E’ meglio ripetere che siamo “testardamente unitari”, come fa Elly Schlein, o dire con franchezza che il Pd non deve, e non può più, astenersi di fronte alle provocazioni del M5s su Kyiv, sulla Difesa? Con Guerini partiamo dal discorso di Sergio Mattarella, dalla frase “ripugnante chi nega la pace”. Gli chiedo se non sia ripugnante anche chi vuole abbandonare Kyiv, come consiglia il generale Vannacci, e l’ex ministro risponde: “Francamente non do alcun peso a ciò che dice Vannacci. Ringrazio invece, ancora una volta, il presidente Mattarella per le parole chiare a sostegno della pace e della verità. Anche con parole dure: quel ‘ripugnante’ è un giudizio politico e morale non negoziabile”. Il decreto Ucraina è stato approvato. Che decreto è? Dice Guerini: “E’ un decreto che nella sostanza, da quel che ho letto, alla fine conferma gli aiuti militari, con buona pace della Lega. Il balletto dei giorni precedenti la sua approvazione è stato la parodia di una seria discussione politica, ancora più grave perché fatto sulla testa di un popolo aggredito. Mentre la storia chiama alla responsabilità il centrodestra mandava in scena uno spettacolo non esaltante…”.

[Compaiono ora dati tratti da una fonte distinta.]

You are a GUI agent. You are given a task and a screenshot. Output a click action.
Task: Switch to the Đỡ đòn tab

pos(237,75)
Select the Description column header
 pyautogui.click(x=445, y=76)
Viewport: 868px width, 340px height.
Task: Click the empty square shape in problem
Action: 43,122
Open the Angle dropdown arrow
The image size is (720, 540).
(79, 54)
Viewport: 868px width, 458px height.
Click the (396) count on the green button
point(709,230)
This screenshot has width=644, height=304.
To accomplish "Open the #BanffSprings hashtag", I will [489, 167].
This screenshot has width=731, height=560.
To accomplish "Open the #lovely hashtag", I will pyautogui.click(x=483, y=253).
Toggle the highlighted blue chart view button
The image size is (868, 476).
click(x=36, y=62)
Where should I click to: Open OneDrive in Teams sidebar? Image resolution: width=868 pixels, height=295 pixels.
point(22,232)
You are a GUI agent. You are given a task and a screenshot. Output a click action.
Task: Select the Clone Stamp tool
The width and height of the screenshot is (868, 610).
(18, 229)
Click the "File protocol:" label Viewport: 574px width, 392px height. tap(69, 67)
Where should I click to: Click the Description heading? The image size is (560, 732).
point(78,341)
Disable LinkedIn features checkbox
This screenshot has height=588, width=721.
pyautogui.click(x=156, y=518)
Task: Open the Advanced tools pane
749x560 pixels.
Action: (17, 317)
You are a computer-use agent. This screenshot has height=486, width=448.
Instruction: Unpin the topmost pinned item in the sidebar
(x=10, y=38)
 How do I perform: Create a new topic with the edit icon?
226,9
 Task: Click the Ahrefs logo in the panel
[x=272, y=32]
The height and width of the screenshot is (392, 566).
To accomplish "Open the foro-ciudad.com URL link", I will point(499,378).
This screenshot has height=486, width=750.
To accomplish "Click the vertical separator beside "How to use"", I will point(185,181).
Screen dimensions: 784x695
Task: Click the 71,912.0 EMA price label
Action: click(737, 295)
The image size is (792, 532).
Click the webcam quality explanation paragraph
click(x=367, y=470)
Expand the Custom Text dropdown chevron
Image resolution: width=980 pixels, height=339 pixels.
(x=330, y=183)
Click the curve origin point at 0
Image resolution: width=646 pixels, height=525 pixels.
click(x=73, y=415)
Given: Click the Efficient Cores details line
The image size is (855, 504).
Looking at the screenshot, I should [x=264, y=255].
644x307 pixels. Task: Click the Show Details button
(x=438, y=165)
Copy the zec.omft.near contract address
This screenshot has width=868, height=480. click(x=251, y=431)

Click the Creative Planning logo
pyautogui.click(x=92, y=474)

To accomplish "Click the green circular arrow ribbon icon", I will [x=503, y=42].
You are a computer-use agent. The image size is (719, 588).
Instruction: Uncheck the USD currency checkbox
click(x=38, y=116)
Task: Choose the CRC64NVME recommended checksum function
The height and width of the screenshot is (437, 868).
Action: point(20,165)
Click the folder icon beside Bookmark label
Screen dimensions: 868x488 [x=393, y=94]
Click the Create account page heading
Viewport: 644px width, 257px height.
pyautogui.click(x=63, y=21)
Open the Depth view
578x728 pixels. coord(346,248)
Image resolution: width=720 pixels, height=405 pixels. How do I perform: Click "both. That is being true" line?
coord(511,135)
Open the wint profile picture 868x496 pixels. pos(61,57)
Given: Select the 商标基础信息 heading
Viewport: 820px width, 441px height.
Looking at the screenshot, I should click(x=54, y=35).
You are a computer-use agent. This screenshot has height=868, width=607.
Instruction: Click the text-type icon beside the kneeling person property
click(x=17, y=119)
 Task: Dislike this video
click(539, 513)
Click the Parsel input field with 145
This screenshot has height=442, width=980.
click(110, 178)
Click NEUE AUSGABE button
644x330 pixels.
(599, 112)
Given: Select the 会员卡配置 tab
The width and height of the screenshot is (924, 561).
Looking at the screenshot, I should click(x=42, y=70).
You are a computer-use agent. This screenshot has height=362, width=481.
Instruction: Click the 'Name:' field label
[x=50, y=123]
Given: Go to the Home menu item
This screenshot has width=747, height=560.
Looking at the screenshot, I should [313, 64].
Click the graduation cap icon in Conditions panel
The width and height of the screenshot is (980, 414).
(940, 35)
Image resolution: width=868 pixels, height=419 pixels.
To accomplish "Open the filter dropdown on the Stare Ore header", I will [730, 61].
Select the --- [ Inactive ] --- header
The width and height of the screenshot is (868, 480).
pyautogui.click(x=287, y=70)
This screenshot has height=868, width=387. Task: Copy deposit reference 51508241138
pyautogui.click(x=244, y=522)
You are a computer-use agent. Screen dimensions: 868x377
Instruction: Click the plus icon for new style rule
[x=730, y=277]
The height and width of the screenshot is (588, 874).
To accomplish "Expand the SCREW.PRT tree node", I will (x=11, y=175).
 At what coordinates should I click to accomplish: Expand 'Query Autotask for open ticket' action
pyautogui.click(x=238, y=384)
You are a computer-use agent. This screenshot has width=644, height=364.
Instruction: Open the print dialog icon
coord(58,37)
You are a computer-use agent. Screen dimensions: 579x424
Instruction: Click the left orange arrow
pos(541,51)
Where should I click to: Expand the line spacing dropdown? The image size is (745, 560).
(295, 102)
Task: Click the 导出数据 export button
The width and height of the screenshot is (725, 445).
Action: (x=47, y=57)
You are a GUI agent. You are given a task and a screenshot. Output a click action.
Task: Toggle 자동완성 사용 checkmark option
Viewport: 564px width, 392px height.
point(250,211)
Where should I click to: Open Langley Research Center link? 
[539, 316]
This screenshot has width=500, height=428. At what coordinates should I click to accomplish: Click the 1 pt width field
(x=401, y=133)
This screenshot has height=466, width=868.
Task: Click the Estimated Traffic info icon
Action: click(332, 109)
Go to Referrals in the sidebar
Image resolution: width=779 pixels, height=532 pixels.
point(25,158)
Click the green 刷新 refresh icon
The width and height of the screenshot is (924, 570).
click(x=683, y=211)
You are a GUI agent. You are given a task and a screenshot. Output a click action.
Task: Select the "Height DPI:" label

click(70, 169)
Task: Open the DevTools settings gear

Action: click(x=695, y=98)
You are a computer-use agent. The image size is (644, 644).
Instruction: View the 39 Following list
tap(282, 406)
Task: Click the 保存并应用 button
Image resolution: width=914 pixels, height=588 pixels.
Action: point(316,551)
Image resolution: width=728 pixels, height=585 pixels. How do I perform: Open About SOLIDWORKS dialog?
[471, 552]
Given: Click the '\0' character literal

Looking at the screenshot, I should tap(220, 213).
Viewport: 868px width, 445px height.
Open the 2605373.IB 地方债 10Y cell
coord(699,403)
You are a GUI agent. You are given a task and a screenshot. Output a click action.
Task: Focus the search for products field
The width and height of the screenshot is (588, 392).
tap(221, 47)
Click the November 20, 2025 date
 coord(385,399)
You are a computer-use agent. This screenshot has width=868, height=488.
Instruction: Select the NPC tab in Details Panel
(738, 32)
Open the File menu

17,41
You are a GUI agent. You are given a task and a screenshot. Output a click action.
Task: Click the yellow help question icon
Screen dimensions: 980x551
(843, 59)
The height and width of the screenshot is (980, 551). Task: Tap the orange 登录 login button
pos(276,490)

Domandiamo cosa accadrà, fra sessanta giorni, quando il decreto dovrà essere convertito in legge. Il M5s voterà “no” insieme a Claudio Borghi? Guerini risponde che “andrebbe chiesto a loro. Non so cosa farà il M5s. So di certo che il Pd voterà a favore della conversione del decreto, nonostante il desolante balletto del centrodestra di queste settimane: il sostegno all’Ucraina è molto più importante delle evidenti divisioni della maggioranza. E aggiungo che inviterei il governo a valutare attentamente la possibilità di accedere al meccanismo del Purl per sostenere l’Ucraina. Vogliamo tutti la pace per gli ucraini e mi auguro che il negoziato possa giungere a un risultato positivo, ma questo non deve comportare alcun indebolimento nel sostegno a Kyiv”. La notte della manovra, del voto finale, il Pd si è astenuto di fronte all’ordine del giorno di Conte. Era un ordine del giorno contro le spese di difesa. Sette deputati del Pd hanno deciso di dire “no” a Conte. Non era meglio dire “no” anziché scegliere l’astensione? Guerini difende la scelta dei sette colleghi e aggiunge: “Ho condiviso pienamente la scelta dei miei colleghi che hanno votato ‘no’. Anche perché, oltre a rappresentare una chiara posizione di merito, è anche il segnale di un metodo che non è accettabile: basta a posizioni il cui unico intento è provare a mettere in difficoltà l’alleato più grande. Credo sia il momento che tutti lo capiscano, se vogliamo vincere le prossime elezioni”.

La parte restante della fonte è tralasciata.